Task brief >>
Transcribe word for word each line from the one containing "Task: Sort by Maximum column sort arrows" to the final line of the data, both included. Skip the pictures.

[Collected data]
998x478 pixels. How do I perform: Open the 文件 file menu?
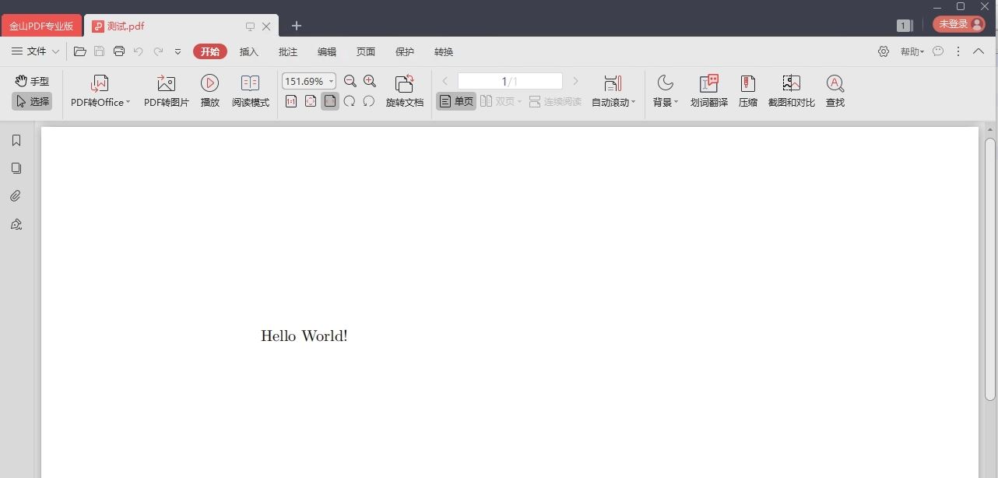coord(36,51)
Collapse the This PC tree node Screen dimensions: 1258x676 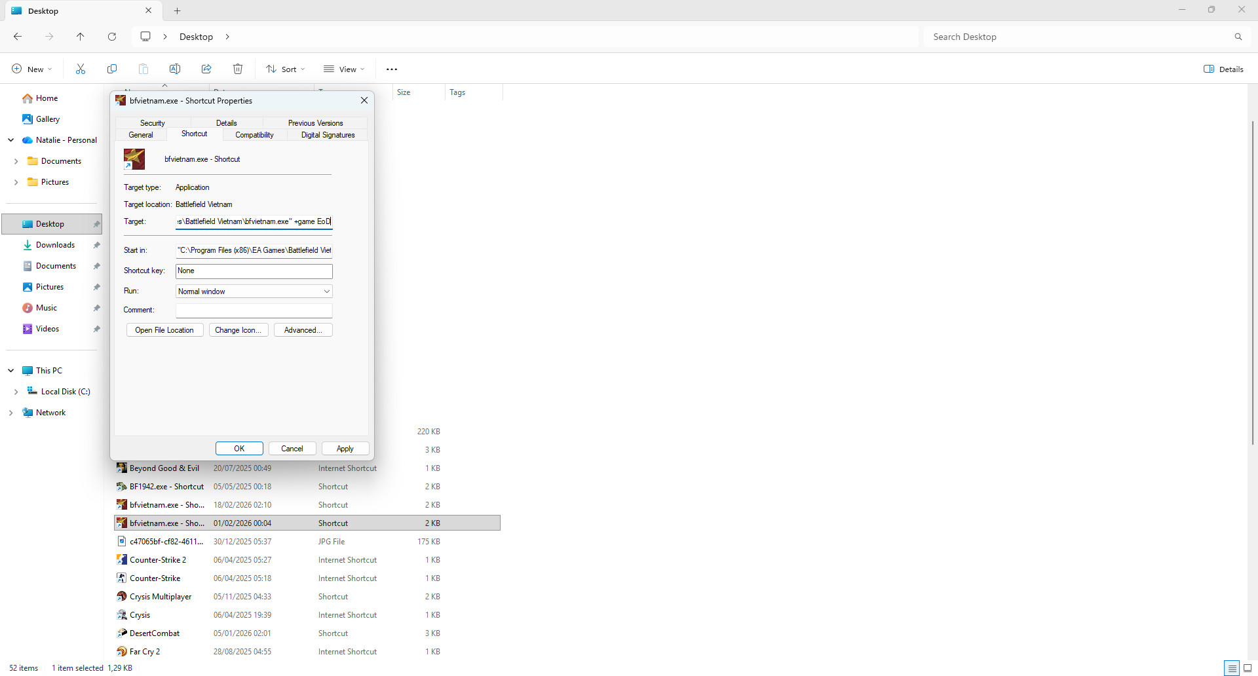(x=10, y=371)
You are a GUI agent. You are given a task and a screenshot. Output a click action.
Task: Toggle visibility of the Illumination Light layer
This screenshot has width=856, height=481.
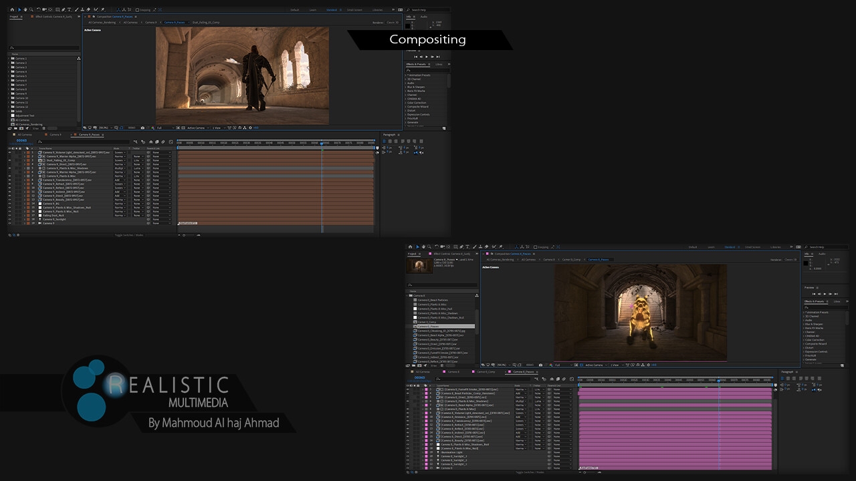click(408, 452)
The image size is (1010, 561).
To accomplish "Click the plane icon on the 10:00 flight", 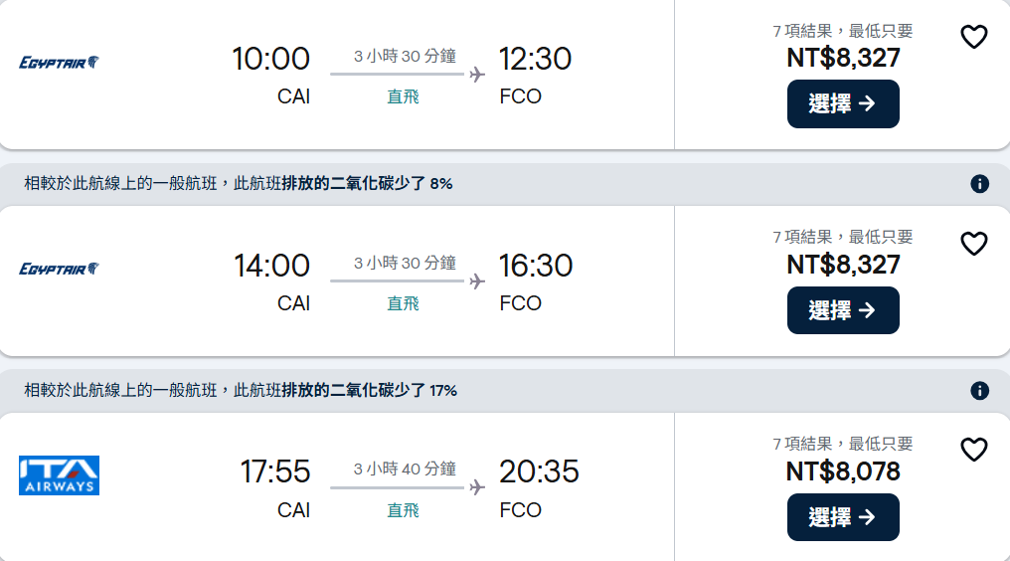I will pyautogui.click(x=477, y=75).
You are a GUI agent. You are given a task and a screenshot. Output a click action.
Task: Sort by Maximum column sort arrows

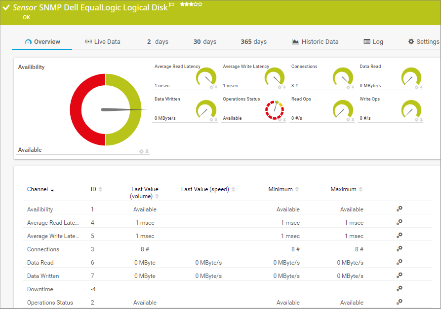pyautogui.click(x=361, y=189)
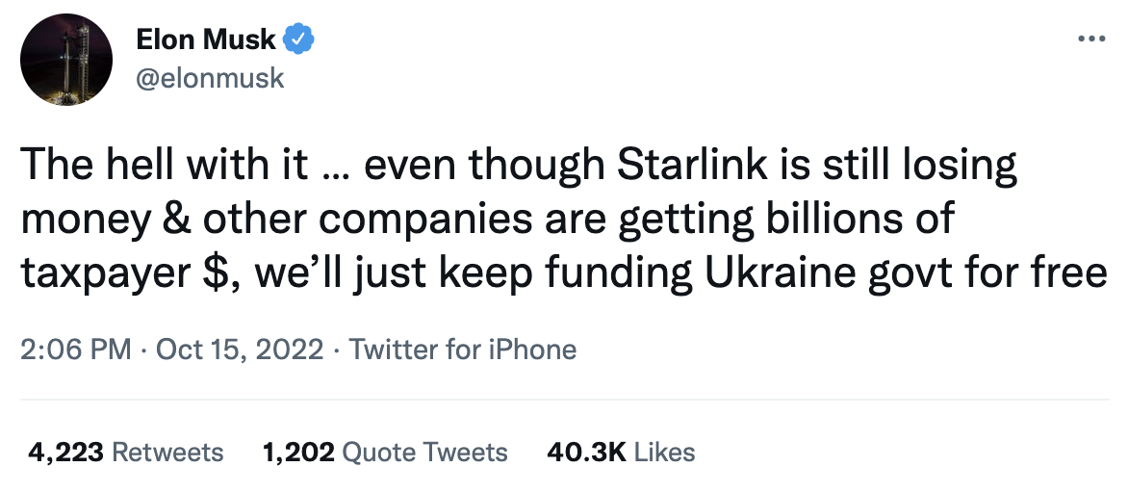Open the @elonmusk handle link
The image size is (1128, 493).
coord(211,77)
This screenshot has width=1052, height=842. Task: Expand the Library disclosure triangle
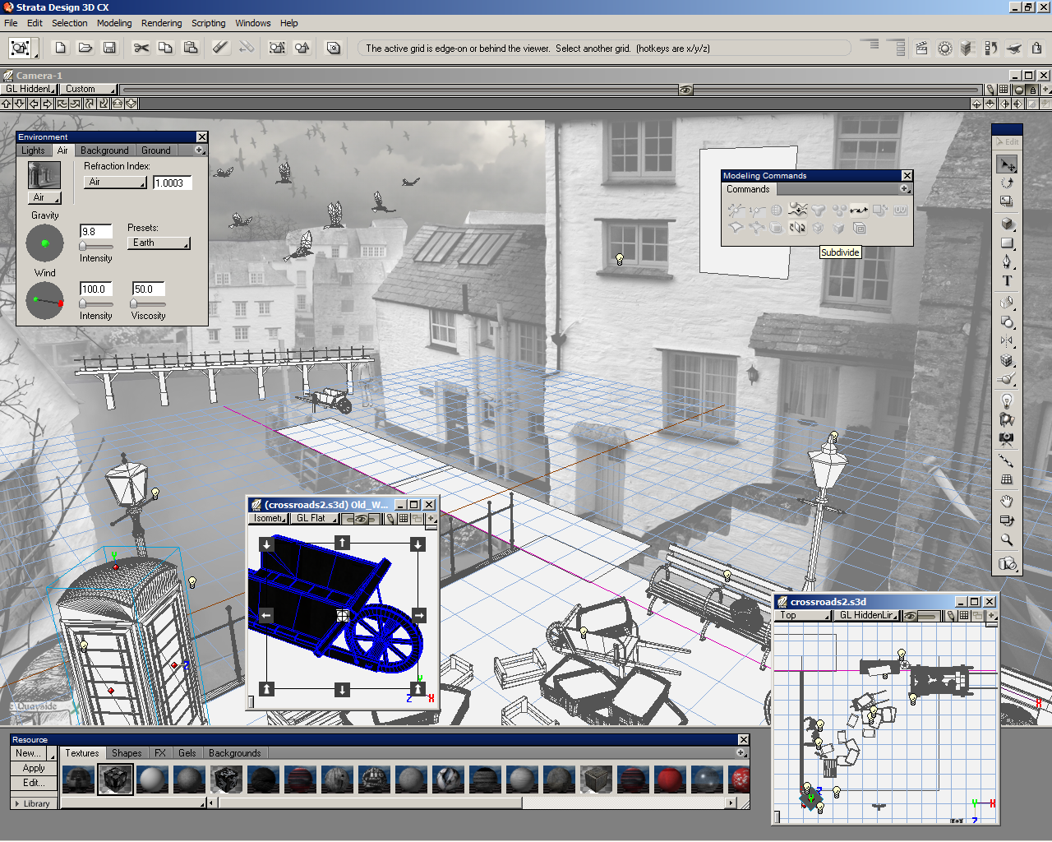(x=17, y=803)
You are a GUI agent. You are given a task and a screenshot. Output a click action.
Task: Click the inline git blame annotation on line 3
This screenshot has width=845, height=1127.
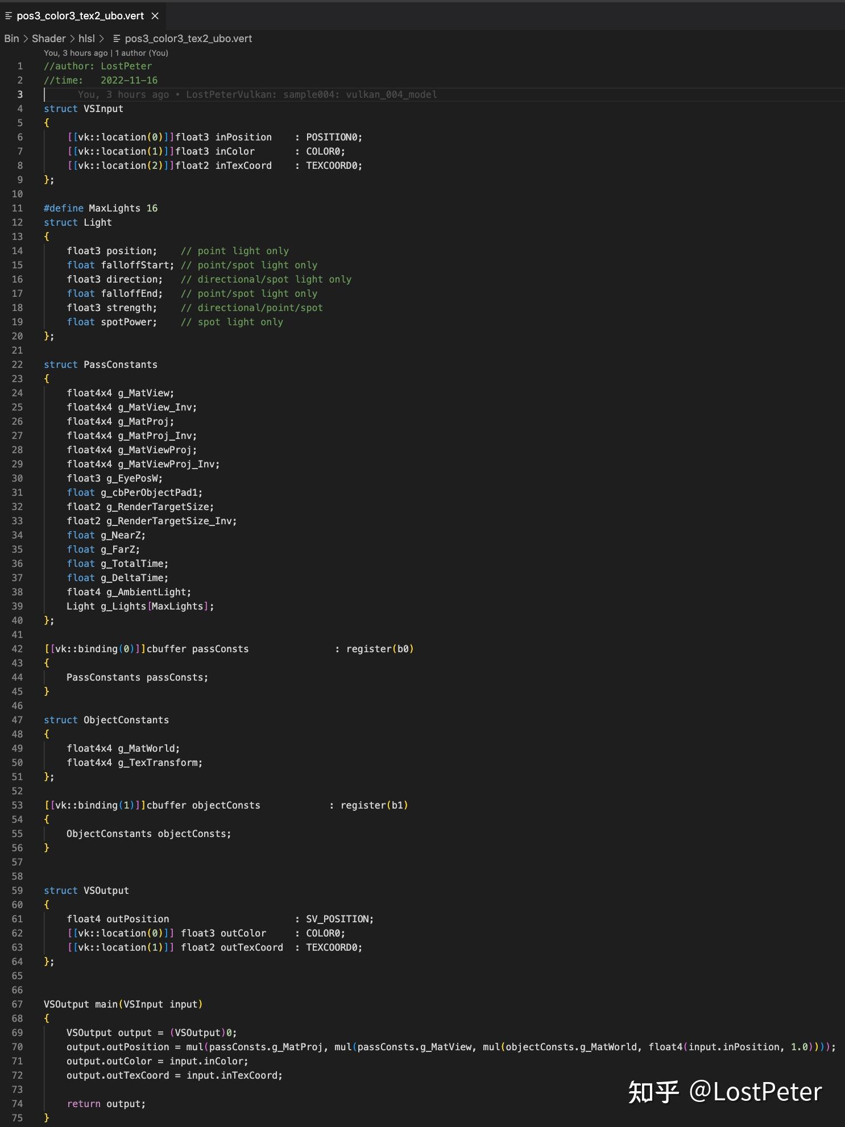[x=257, y=94]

Expected answer >>
Task: Sort by Maximum column sort arrows

pyautogui.click(x=361, y=189)
Open the @elonmusk handle link
The image size is (1128, 493).
coord(211,77)
This screenshot has width=1052, height=842. Task: Expand the Library disclosure triangle
(x=17, y=803)
You are a GUI agent. You are given a task and a screenshot. Output a click action.
Task: Click the inline git blame annotation on line 3
This screenshot has width=845, height=1127.
[x=257, y=94]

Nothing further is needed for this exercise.